Toads can live up to the age of forty years which is quite amazing as I never thought that they had a life-span like that, but this one was on borrowed time as it was stationary on a road that at time quiet, then as fishermen come and go, it can be very busy. Well as it was facing in a Westerly direction, I lifted it up and put it over the fence into the Chapelton Woods and into a safe area away from cars and the like, giving it a chance to attain a ripe old age. They only frequent stretches of water during the mating season, then for the rest of the time will stay at dry sites, so I had no problem in putting it into the woods.
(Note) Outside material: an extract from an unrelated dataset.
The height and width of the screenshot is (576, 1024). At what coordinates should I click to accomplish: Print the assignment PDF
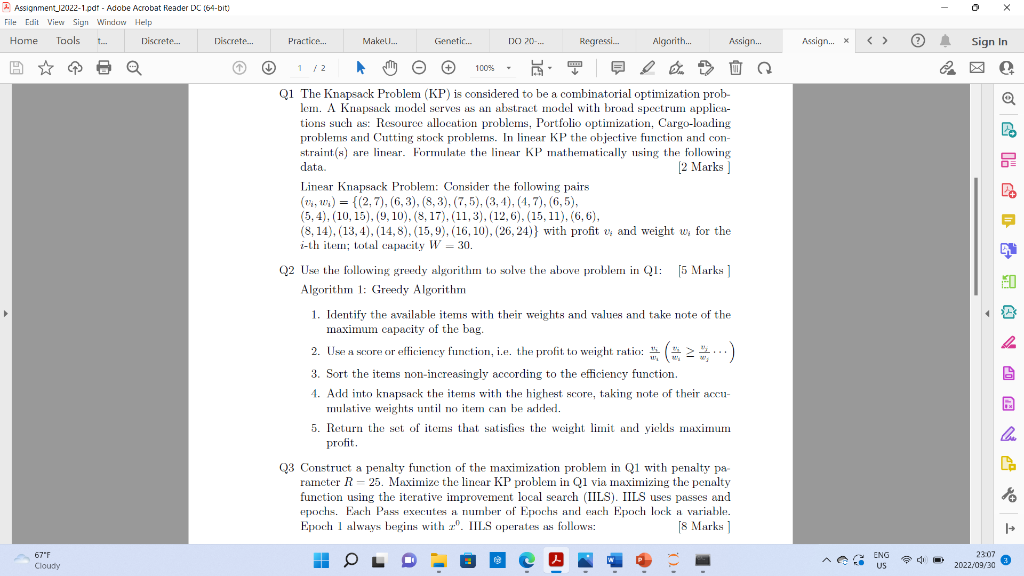click(x=104, y=68)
I have written about frogs in the past with the emphasis on the “Frogs Spawn”, and how small pools can be chock-a- block with sago like eggs, well the toad has a different approach to this, they lay their eggs in long strings of double-stranded spawn, and sometimes in the same pools as the frogs. I came across one such string that was over two metres (6ft 6ins) in length, unfortunately, it had laid them in a pool that was on a rough road that was on the north end of the island, and had been caused by forestry traffic making hollows on the road and when the rains came the hollows filled with water, and the toad must have thought that this was an ideal spot. That was far from the truth, as when the rains stop, then the pool would dry up and the spawn would be no more. Well to the rescue once more, every bit of that spawn was removed to a nearby pool with frogs spawn for company whether they liked it or not, at least they had another chance to hatch out.
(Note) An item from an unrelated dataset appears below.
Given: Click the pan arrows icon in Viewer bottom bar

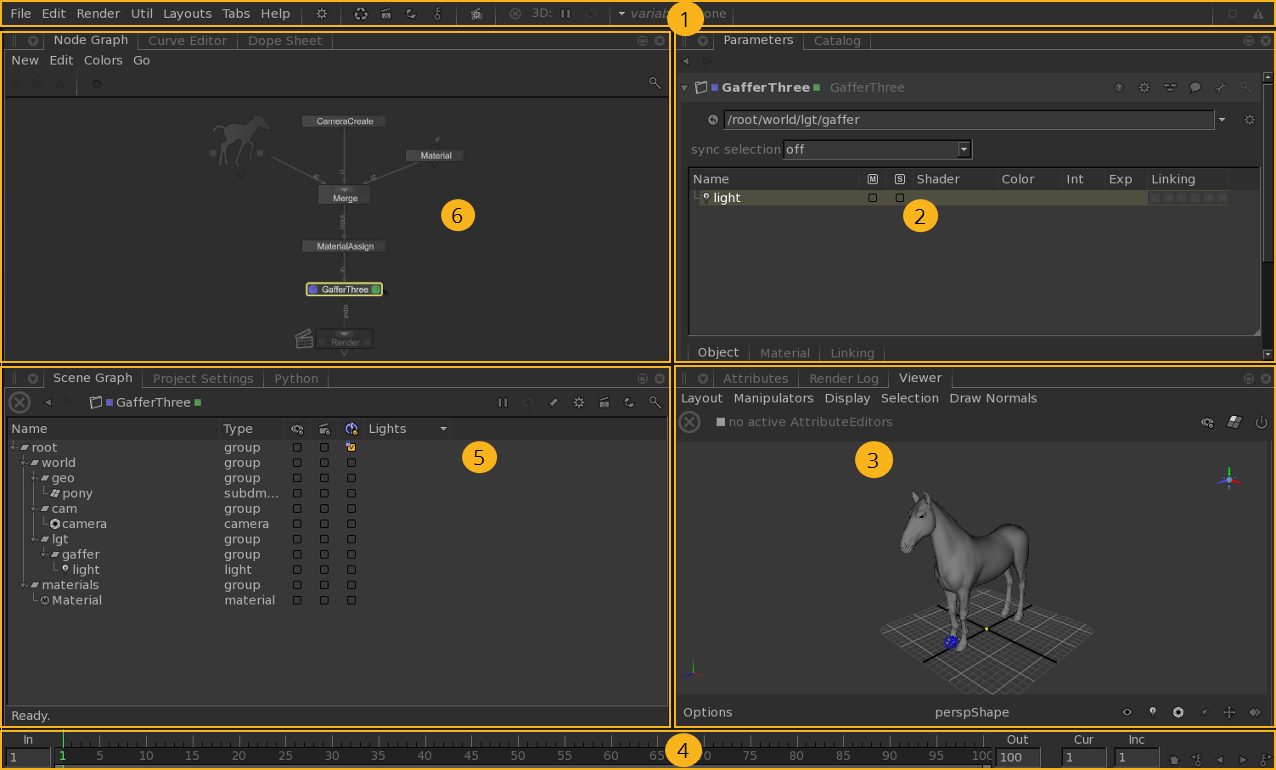Looking at the screenshot, I should (1229, 713).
It is good when you come across situations like this and you can help out, but it is not easy with bare hands as the spawn is very slippery, and it took a while to sort it all out. The thing that did the trick was my vacuum flask,I only had to lift the end of the string of spawn and enter it into the flask, then I held my hand under the rest of it, held it up above the water and higher than the entrance to the flask and gravity did the rest, it slid into it nicely and I only had to move along the string slowly until the flask was full, then break it off at that point, then empty the flask into the pond and start again, until it was all transferred.

 


I do not see many strings of toad spawn these days. Plenty of frogs, but the toads are very thin on the ground, maybe it is just a case of the right place at the right time.


Does anyone want to buy a second hand flask?